Declare a table and policy
import { schema as s } from "jazz-tools";
const schema = {
records: s.table({
workspaceId: s.string(),
title: s.string(),
archived: s.boolean(),
createdAt: s.timestamp(),
}),
};
export const app = s.defineApp(schema);
src/schema.ts and src/permissions.ts are the two deliberate raw-Jazz surfaces in author source.
UI islands stay on public package seams: derive row types with RowOf from @nzip/lofi
(type Record = RowOf<typeof app.schema.records>) instead of importing the vendor module, and the
generated author-boundary test enforces exactly that split.
Every table needs a policy in src/permissions.ts. Permissions determine which rows enter a live
query and which mutations succeed; realtime access is not a separate permission mode. See
Permissions, direct sharing, and
group ownership.
Bind an exact typed query
import { useLiveQuery } from "@nzip/lofi/preact";
import { app } from "../app.ts";
const records = useLiveQuery(
() =>
app.schema.records
.where({ workspaceId, archived: false })
.orderBy("createdAt", "desc"),
[workspaceId],
);
The result preserves the row produced by the exact builder, including select and include
projections:
const titles = useLiveQuery(
() => app.schema.records.select("title").where({ workspaceId }),
[workspaceId],
);
// titles.rows contains id and title, not the unselected application columns.

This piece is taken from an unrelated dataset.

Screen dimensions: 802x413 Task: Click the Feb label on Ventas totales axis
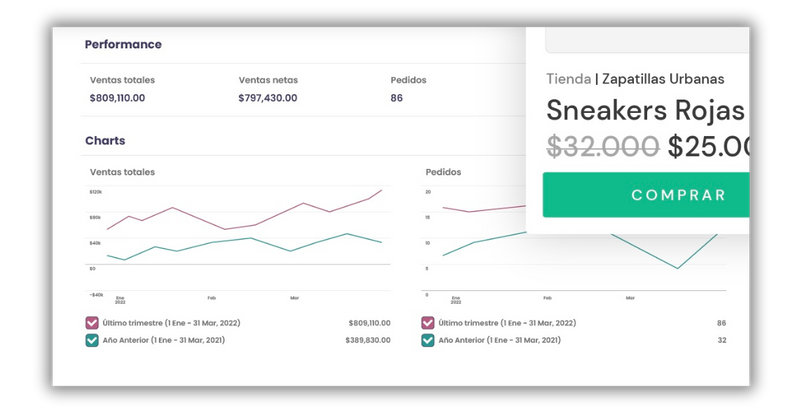click(212, 298)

Equivalent mounted queries share one Jazz subscription. When dependencies change, Lofi releases the obsolete query before opening the replacement. The last consumer evicts the store. Runtime or account recreation reconnects mounted queries and ignores callbacks from an obsolete client.

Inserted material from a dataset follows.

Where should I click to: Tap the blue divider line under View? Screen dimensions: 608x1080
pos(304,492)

Read state is deliberately small:
| Field | Values | Meaning |
|---|---|---|
status | loading, ready, error | Subscription/read state |
rows | Exact typed query rows | Current authorized result |
error | Message or null | Query setup or runtime acquisition error |
An empty array with status: "ready" is an empty result, not a loading signal.
Mutate the underlying table
import { useTableMutations } from "@nzip/lofi/preact";
const records = useTableMutations(app.schema.records);
const created = await records.insert({
workspaceId,
title: "Release notes",
archived: false,
createdAt: new Date(),
});
await records.update(created.id, { archived: true });
await records.remove(created.id);
insert returns the created row, including its generated id. Mutation promises resolve only after
local durability. When managed sync is active, global confirmation continues in the background and
updates the shared table-scoped state:
| Field | Values | Meaning |
|---|---|---|
pending | Number | Local durability waits in progress |
durability | none, local, global, failed | Latest mutation outcome |
error | Message or null | Awaited or asynchronous rejection |
Several filtered queries can observe the same table mutation without owning mutation listeners. All
useTableMutations consumers for one schema table share one listener and one state surface.

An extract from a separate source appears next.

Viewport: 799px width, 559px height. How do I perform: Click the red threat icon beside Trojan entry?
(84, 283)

Keep product UI domain-shaped
export function useWorkspaceRecords(workspaceId: string) {
const query = useLiveQuery(
() => app.schema.records.where({ workspaceId, archived: false }),
[workspaceId],
);
const mutations = useTableMutations(app.schema.records);
return {
...query,
durability: mutations.durability,
createRecord: (title: string) =>
mutations.insert({
workspaceId,
title,
archived: false,
createdAt: new Date(),
}),
archiveRecord: (id: string) => mutations.update(id, { archived: true }),
};
}
Components consume createRecord and archiveRecord; they do not call getRuntime, manage Jazz
subscriptions, or listen for runtime recreation. The generated task hook is the smallest working
example. For a complete access-aware composition, see the
collaborative list recipe.
Schema changes and migrations
Use deno task schema:validate while editing. For existing data, create and review a migration with
deno task migrations:create, then use migrations:push and schema:deploy only with the intended
managed configuration. Never put server-only secrets in source or browser code.